Unlike monitoring tools that track technical performance metrics, web & user monitoring metrics are tied directly to actual user experience. Web & user monitoring alerts almost always indicate that you have a real issue that must be resolved promptly. However, these alerts can’t provide much context as to what is causing the problem. It is recommended to complement web & user monitoring tools with System Monitoring and Application Performance Monitoring tools.
More and more companies are transitioning away from a strict tier-based operations model. In these companies, developers and infrastructure engineers respond to alerts directly, instead of a tier-1 team. This shortcuts the traditional, manual-escalation process and reduces overall resolution time significantly.
On Call Management tools enable this methodology. They consume alerts from your monitoring stack, and route the alerts automatically to the person who is currently on call. The alert is normally communicated to the on-call person via a mobile notification. If the person doesn’t respond within the confines of a pre-defined SLA, the alert is automatically escalated to a second on-call person.
The growth in scale & complexity of modern production environments resulted in an explosion in the amount of data we have to process to make operational decisions. Manual processing of events is becoming harder and harder.
Event processing tools help you automate large parts of the incident resolution process. They consume alerts from your monitoring tools, and run them through a series of processing steps: Correlation (matching related alerts), Enrichment (adding insight & context to events), Noise Supression (removing unnecessary events) and Routing (funneling events to specific stakeholders). Use event processing tools to boost your service uptime and team productivity.
Mobile apps include large quantities of native code whose performance is directly tied to revenue. And yet too often operations teams dismiss the importance of the reliability of native code, perhaps due to the fact that it resides outside of the datacenter. In fact, we should monitor our mobile apps with the same level of diligence given to backend infrastructure.
Mobile APMs are embedded into mobile apps and provide real-time visibility on their performance. Use them to track crashes and measure app speed. Debug issues by segmenting them according to device, operating system or geography.
No matter how much you test, realistically your applications are going to have bugs. How you respond to these bugs once they occur is the key to reliability. Error tracking tools capture exceptions in your runtime code and provide context to help you prioritize and investigate them.
Log files provide general-purpose visibility, but too often errors pass by unnoticed or unhandled. Error tracking tools focus on actionability. They bubble up frequent errors, alert you in realtime on new error types, and help you collaborate on their resolution.

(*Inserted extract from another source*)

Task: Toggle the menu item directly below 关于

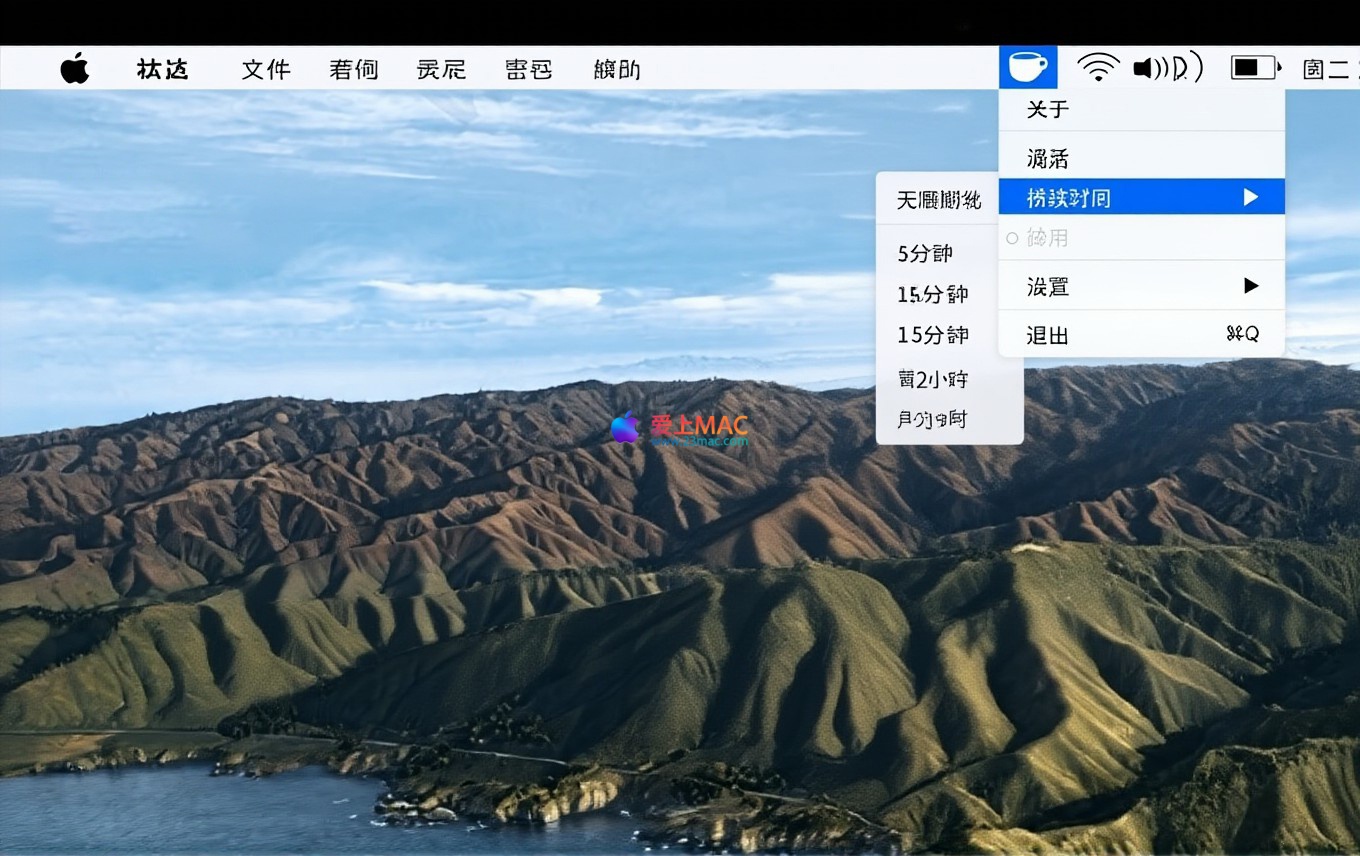Action: pyautogui.click(x=1047, y=159)
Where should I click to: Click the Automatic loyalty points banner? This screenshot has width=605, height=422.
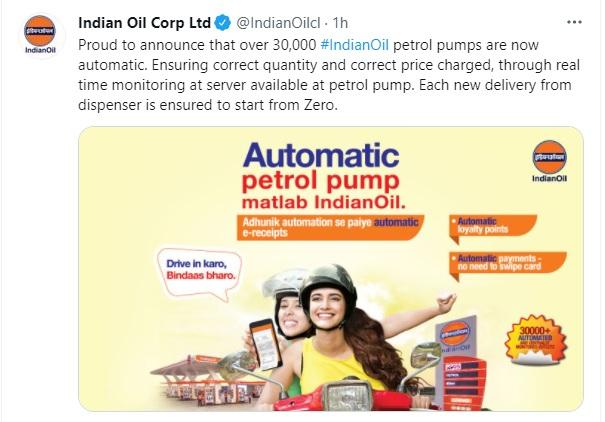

As the saying goes, do one thing and do it well. This category includes monitoring tools that specialize in specific use-cases or specific infrastructure vendors.
Before the monitoring boom, companies relied on a fairly small set of vendors to monitor their environments. These vendors built large monitoring suites providing holistic workflows and end-to-end visibility. However, the rapid proliferation of SaaS and open-source tools resulted in a significant reduction of their market-share in recent years.